GIVEN PROBLEM: Please write out the material from its first line through the line containing "Looking at the screenshot, I should coord(410,230).", with both ends included.

»»

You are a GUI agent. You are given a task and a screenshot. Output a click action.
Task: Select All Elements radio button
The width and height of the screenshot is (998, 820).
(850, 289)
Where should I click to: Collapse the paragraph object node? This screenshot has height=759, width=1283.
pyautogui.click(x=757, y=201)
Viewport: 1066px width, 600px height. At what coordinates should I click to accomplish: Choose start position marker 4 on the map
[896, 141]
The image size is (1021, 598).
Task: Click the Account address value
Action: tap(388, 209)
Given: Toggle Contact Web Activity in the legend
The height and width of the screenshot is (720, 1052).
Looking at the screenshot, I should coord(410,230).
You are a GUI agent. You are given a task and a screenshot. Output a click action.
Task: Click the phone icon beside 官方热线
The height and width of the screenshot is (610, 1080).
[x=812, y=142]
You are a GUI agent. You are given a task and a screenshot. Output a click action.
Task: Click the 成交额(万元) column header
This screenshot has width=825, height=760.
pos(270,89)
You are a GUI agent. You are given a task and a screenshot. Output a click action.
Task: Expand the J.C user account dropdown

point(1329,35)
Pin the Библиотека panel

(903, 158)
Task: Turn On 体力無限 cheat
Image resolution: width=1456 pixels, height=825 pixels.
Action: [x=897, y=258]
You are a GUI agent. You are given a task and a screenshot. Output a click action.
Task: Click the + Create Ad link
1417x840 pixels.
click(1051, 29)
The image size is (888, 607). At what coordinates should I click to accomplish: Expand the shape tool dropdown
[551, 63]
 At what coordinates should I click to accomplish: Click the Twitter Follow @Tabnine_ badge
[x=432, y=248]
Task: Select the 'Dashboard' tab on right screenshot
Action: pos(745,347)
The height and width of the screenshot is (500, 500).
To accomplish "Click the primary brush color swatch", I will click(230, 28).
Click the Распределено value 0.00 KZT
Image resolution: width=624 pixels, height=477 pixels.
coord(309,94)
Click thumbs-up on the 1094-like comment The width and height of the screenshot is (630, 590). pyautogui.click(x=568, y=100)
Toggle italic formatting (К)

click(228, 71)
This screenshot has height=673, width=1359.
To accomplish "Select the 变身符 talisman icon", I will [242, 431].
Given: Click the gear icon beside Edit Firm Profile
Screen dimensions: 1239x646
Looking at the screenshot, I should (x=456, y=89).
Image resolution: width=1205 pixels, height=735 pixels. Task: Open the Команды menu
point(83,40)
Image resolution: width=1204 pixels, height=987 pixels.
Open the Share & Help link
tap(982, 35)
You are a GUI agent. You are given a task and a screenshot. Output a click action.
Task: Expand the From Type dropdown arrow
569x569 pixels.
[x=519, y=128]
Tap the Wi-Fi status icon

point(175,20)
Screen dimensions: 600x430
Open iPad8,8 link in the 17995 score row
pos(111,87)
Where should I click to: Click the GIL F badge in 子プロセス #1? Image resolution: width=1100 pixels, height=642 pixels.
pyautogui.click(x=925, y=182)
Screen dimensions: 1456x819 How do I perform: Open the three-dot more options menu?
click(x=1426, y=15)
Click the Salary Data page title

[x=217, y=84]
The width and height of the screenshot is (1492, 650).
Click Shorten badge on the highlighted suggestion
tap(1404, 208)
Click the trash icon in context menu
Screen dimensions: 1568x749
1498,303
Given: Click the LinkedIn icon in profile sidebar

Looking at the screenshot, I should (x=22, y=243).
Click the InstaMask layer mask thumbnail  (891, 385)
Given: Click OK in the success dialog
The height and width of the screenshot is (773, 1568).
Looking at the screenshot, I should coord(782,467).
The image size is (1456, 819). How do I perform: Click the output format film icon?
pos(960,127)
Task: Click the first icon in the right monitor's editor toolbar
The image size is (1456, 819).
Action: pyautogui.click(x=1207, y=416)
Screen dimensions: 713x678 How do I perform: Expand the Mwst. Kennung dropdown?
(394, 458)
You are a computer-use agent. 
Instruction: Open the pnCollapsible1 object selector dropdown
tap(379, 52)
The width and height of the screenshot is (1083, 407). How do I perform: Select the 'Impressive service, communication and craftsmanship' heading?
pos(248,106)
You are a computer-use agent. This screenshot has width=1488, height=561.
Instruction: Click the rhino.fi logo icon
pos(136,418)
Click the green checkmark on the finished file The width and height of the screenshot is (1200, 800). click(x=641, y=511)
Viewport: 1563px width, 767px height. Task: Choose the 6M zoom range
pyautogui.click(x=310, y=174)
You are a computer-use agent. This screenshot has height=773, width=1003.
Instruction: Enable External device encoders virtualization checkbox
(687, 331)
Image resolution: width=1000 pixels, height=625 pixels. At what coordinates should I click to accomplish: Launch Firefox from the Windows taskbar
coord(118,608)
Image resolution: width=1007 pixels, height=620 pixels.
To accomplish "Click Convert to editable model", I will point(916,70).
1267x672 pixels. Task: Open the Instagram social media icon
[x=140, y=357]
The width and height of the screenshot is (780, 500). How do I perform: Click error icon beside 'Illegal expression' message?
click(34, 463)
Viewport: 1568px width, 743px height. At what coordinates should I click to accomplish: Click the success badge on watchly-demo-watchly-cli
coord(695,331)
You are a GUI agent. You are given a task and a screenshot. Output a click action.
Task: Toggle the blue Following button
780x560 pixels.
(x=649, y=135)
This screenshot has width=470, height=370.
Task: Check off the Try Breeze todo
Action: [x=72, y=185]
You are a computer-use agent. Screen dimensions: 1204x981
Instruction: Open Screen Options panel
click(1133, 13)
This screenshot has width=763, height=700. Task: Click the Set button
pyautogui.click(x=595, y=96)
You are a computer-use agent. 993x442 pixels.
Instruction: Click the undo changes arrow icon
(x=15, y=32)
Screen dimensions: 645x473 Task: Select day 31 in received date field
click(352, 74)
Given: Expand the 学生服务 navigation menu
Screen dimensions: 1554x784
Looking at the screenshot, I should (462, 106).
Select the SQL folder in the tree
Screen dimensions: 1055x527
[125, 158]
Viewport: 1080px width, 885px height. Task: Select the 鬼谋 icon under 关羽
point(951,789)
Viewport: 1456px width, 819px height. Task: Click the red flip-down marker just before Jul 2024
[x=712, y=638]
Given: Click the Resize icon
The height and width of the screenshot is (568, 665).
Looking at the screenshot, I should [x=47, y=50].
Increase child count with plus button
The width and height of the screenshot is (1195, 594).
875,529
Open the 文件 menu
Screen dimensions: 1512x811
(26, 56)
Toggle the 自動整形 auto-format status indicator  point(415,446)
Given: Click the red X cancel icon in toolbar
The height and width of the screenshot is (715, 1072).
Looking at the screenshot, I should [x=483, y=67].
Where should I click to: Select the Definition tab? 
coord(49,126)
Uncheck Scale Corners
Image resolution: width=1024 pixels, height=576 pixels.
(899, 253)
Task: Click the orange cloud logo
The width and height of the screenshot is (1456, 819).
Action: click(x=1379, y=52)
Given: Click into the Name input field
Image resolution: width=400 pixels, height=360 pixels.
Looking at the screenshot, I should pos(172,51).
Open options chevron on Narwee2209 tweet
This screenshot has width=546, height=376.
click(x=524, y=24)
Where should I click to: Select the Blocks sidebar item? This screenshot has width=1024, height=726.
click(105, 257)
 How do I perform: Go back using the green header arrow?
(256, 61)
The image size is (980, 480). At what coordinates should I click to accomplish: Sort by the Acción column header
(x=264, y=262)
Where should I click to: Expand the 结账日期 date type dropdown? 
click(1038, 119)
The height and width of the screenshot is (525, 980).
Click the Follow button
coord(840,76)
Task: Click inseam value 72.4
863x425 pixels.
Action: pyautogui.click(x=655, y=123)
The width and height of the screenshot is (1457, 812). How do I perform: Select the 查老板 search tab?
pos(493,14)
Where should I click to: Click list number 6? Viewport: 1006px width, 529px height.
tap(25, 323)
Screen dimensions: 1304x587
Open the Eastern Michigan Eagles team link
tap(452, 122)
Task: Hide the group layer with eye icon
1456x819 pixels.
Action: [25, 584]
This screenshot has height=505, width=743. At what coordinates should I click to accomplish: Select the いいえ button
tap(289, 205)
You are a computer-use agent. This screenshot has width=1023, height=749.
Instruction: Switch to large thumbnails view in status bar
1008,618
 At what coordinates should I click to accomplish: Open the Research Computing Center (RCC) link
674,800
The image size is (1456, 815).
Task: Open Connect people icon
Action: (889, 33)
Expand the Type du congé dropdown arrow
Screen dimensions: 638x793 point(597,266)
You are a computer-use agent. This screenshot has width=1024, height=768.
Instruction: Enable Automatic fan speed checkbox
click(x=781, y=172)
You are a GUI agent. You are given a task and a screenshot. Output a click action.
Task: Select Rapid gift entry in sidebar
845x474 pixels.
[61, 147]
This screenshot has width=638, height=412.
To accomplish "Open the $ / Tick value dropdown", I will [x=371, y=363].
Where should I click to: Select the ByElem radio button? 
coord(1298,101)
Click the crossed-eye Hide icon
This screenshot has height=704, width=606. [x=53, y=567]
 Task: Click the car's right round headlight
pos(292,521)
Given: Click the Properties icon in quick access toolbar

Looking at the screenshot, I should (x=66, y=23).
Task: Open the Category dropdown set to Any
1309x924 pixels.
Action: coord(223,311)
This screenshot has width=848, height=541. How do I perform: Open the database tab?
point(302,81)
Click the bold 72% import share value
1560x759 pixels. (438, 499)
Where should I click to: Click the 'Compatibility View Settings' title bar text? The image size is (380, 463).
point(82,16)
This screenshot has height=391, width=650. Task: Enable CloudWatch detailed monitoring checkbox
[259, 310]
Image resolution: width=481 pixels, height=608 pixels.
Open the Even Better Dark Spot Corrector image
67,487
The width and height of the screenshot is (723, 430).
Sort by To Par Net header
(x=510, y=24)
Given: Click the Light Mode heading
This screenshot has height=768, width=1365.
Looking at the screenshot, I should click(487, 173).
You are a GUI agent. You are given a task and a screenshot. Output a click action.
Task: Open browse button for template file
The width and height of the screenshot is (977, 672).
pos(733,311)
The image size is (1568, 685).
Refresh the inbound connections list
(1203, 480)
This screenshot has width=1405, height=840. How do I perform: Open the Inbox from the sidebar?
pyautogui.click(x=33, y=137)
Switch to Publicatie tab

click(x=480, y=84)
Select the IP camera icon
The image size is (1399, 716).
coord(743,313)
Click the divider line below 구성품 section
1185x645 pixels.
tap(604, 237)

««

WRITTEN SOLUTION:
You are a GUI agent. You are given a task and a screenshot. Output a click action.
Task: Select All Elements radio button
The width and height of the screenshot is (998, 820).
(850, 289)
Where should I click to: Collapse the paragraph object node? This screenshot has height=759, width=1283.
pyautogui.click(x=757, y=201)
Viewport: 1066px width, 600px height. At what coordinates should I click to accomplish: Choose start position marker 4 on the map
[896, 141]
The image size is (1021, 598).
Task: Click the Account address value
Action: tap(388, 209)
Given: Toggle Contact Web Activity in the legend
The height and width of the screenshot is (720, 1052).
Looking at the screenshot, I should coord(410,230).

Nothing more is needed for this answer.